Blog/The Tracker Project

The Tracker Project

December 13, 2025

The Tracker project started off as the Backup Tracker. The goal was to provide a backup system to track a high altitude balloon to assist in the recovery of the payload.

For a little background, HAB4 was the fourth iteration of SFUSAT's introductory high altitude balloon project. The goal of HAB4 was to provide students with hands-on experience in building, launching, and recovering a high altitude balloon payload while also conducting scientific experiments. The payload included various sensors to collect data on temperature, pressure, humidity, and radiation levels at different altitudes.

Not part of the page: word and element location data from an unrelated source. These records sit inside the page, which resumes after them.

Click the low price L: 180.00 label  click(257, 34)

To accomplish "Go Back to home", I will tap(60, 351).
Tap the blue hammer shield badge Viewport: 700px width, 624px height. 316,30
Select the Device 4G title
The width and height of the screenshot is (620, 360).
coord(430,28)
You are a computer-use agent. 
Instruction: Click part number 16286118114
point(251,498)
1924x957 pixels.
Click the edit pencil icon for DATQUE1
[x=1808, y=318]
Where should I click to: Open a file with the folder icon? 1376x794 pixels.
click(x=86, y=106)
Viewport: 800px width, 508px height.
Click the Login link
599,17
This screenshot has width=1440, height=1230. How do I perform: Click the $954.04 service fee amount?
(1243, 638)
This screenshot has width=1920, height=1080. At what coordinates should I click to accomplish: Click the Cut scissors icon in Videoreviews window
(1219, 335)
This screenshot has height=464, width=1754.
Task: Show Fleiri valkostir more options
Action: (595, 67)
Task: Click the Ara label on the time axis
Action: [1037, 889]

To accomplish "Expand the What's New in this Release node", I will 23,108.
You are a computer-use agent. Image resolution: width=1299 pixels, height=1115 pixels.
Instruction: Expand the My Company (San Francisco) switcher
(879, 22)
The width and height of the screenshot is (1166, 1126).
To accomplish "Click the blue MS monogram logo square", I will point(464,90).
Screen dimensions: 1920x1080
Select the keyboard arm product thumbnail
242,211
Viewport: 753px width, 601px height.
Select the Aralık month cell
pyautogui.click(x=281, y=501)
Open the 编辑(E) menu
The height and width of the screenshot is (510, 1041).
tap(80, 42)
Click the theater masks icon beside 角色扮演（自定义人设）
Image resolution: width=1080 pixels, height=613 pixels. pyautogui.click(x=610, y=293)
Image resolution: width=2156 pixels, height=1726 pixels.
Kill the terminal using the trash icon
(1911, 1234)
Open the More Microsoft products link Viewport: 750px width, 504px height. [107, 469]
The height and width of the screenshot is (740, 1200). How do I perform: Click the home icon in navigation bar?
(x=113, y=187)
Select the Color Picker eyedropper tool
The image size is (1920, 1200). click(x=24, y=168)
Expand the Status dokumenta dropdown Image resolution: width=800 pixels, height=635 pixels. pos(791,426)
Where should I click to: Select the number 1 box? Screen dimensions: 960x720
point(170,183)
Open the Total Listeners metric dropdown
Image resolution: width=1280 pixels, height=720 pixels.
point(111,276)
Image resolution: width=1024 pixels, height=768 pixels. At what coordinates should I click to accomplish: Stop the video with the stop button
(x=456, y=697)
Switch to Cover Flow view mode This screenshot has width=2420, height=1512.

On the radio communication side, HAB4 has a primary LoRa radio system to transmit telemetry data back to the ground station. The radio system operated on the 915 MHz frequency band, which is commonly used for amateur radio and IoT applications. The LoRa radio provided long-range communication capabilities, allowing the payload to transmit data over several kilometers.

When the payload was on its way back to Earth, at some point we'd lose line of sight and radio contact. The Backup Tracker was designed to assist at this stage, using the GPS of a phone and a script to send the location using a cellular connection.

To achieve this, I built a proof of concept with Cloudflare Workers, an old Android phone, Automate, and Grafana. The telemetry data from the phone would be sent to a Cloudflare Worker endpoint using HTTP POST requests. The Worker would then save the telemetry to PostgreSQL which Grafana would use to visualize the data on a dashboard.

Grafana Dashboard

This Grafana dashboard concept was also ported to the primary tracking system too, letting us have good data visualization. Due to "insurance" reasons, HAB4 never got to fly. However, the Backup Tracker concept was solidified. After HAB4, I decided to expand the Backup Tracker into a more general-purpose Tracker project. With a backend rebuild and a new Android app to send telemetry, v2 of the Tracker project came into being.

Nowadays, it's much closer to a Google Maps Timeline alternative. While it is in no way easy to set up, it does provide a privacy-focused way to track and log your location over time, which is my current use case. It also provides a platform to mess around with other technologies, like gRPC and Protobufs.

Since its inception, it's collected nearly 2 million location point, tracking me everywhere I go.